[TASK PROMPT]
When the word "computer" shows up in a line of the data below, copy that whole line.

········

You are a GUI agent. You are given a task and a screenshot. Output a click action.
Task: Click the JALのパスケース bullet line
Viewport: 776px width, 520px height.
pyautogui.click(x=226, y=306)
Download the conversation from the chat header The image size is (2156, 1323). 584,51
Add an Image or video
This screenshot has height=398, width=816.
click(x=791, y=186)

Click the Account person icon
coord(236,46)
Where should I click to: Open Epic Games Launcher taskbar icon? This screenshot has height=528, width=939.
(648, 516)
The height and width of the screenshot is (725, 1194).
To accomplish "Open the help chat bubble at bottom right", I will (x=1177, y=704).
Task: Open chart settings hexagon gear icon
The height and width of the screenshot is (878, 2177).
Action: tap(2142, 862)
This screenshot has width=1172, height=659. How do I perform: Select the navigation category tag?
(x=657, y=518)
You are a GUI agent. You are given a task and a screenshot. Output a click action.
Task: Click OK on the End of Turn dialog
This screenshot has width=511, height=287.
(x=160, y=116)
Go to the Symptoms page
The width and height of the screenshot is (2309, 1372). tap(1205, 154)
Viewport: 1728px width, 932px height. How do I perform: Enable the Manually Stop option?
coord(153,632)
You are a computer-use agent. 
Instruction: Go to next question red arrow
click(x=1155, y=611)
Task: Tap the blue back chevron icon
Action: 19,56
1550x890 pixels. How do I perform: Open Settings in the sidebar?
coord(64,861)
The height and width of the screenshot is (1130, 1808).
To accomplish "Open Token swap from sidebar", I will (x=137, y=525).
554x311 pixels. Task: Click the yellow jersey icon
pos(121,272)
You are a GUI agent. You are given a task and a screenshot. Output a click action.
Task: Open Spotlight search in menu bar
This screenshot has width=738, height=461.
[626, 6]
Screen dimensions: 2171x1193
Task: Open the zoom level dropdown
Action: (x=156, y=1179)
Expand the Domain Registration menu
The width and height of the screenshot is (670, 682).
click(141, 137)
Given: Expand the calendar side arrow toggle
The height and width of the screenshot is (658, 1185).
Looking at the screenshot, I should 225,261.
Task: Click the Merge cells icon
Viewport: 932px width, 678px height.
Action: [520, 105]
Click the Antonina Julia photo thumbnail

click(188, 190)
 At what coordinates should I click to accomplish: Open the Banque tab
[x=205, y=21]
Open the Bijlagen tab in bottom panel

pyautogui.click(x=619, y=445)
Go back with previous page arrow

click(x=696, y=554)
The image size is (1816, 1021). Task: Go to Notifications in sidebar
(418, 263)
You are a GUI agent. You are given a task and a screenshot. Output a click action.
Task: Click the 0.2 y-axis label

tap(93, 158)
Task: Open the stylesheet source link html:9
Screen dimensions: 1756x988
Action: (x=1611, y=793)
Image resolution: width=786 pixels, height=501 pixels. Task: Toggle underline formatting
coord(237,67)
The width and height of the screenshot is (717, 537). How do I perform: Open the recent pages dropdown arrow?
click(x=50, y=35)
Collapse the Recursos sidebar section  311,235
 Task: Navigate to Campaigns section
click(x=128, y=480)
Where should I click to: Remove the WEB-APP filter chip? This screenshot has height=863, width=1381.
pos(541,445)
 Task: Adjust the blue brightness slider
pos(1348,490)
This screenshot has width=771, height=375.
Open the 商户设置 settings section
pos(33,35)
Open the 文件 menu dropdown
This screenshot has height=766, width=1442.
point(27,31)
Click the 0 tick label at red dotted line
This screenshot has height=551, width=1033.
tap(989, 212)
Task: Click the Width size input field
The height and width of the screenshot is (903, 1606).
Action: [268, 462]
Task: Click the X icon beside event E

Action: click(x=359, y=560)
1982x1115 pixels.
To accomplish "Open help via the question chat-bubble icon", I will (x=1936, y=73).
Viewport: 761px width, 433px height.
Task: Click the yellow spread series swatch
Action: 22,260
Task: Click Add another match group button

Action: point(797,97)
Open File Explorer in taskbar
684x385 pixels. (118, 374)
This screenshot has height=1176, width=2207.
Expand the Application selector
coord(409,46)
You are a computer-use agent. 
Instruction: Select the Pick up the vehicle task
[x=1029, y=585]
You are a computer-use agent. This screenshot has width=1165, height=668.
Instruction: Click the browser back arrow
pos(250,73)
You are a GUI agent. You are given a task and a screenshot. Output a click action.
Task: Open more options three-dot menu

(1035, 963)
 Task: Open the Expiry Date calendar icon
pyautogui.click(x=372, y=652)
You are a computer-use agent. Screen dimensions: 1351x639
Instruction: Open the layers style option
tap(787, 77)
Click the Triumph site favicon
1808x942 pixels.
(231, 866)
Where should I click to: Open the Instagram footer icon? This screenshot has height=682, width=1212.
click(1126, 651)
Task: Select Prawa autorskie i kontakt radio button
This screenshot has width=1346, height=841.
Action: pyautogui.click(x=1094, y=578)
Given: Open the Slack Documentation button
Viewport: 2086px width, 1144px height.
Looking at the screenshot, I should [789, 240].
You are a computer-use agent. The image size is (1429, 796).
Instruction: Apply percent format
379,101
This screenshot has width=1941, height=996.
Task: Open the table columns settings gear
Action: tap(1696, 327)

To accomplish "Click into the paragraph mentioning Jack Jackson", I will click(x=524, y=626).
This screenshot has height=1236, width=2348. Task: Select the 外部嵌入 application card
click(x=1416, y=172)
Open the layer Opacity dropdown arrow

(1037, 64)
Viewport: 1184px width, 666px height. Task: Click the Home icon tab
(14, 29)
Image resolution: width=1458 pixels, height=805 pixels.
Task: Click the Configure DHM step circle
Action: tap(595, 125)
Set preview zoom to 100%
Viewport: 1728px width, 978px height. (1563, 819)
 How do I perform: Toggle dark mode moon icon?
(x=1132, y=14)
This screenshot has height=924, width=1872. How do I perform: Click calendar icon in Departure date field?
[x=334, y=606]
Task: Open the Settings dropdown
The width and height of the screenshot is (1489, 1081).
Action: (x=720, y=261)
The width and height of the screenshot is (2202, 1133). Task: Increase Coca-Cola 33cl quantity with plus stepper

········

[RESPONSE AREA]
You are a computer-use agent. 
You are a computer-use agent. 
You are a computer-use agent. This screenshot has width=1165, height=668.
You are a computer-use agent. Screen dimensions: 1351x639
You are a computer-use agent. The image size is (1429, 796).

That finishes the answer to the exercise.